I had bangs and Belle was just a tiny seahorse in my belly.
People often ask how difficult it was for our parents to raise FOUR GIRLS. Oh, dread! We think it's hilarious because we weren't very typical I suppose. There wasn't hair pulling or plate throwing. Of course, there were occasional bits of drama fueled by monthly hormones, but the fact of the matter is, there was more getting along and eating ice cream at midnight than anything else. We are the kinds of friends that only sisters can be, the kind of friend that lets you be angry or irrational without thinking twice. They're the most honest kinds of friends too, and the ones that you can be the most honest with. I love them so much. I love that I can be myself with them, more than with anyone else. I can be angry, sad, happy. Fat, skinny, annoyed. They don't care. In fact, they just understand.

We didn't know if Lou was a boy or girl until the minute she popped out of me. And in that minute, I remember sinking back onto my bed and saying with almost relief, "It's another girl..." It isn't that I don't want a boy (although raising one sort of terrifies me). It's simply that in that moment, my heart realized that my Belle just received her very best friend. What I didn't expect, however, was how early this friendship would begin. There must be something in us that recognizes something in our siblings. It's like the same instincts that govern development also govern love - I don't have to teach Lou to suck her fist, just like I haven't taught her to love her sister. She just does. I find it fascinating and lovely all at the same time.

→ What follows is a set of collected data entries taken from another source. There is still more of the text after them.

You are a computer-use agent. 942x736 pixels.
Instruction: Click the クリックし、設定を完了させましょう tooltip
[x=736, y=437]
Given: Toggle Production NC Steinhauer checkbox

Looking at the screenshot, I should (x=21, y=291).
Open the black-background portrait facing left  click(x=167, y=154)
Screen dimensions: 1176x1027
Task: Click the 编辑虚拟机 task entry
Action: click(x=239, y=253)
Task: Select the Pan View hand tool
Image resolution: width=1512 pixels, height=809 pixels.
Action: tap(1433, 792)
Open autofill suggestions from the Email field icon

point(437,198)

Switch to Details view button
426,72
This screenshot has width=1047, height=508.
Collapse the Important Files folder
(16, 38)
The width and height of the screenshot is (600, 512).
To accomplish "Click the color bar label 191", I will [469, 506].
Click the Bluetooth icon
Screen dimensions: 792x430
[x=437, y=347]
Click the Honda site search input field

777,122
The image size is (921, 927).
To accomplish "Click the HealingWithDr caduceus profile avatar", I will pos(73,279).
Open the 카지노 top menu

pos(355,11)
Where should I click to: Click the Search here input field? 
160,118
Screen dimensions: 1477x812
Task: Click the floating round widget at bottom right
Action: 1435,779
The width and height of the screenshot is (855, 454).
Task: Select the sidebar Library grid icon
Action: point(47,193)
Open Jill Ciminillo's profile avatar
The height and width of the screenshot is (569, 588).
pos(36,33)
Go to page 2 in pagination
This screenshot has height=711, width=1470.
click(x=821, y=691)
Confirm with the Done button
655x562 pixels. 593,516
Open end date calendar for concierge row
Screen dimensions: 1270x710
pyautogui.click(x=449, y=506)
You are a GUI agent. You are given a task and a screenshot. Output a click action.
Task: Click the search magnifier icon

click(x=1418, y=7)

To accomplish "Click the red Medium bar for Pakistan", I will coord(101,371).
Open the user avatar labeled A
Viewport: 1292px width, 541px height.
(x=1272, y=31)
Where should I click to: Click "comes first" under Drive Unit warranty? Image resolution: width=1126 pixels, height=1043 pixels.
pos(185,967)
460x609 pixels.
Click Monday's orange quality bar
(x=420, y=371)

When Belle wakes up in the morning, she asks first where her Daddy is (sometimes at home, sometimes at work) then where her sister is. She frequently shares her blanket with her by letting her snuggle in it, which is seriously huge as that blanket is her only earthly possession that she really cares about. She loves to {attempt to} hold her and hug her and give her kisses. Lou, in turn, is enamored with Belle. I'll often hold Lou on my lap while Belle runs around singing Sound of Music songs, and Lou's little head will rotate round and round, following that sister's wild dancing. When she comes near her to shout a lyric or two, Lou squeals with happiness. I often catch Lou just staring and smiling at Belle, hoping Belle will return the grin. Lou reserves a special kind of sister smile for Belle - it's so unbelievably adorable.
My friendships with my sisters mean the world to me, and I have every confidence that these girls will feel the same way about each other as they grow up. And that makes me so happy.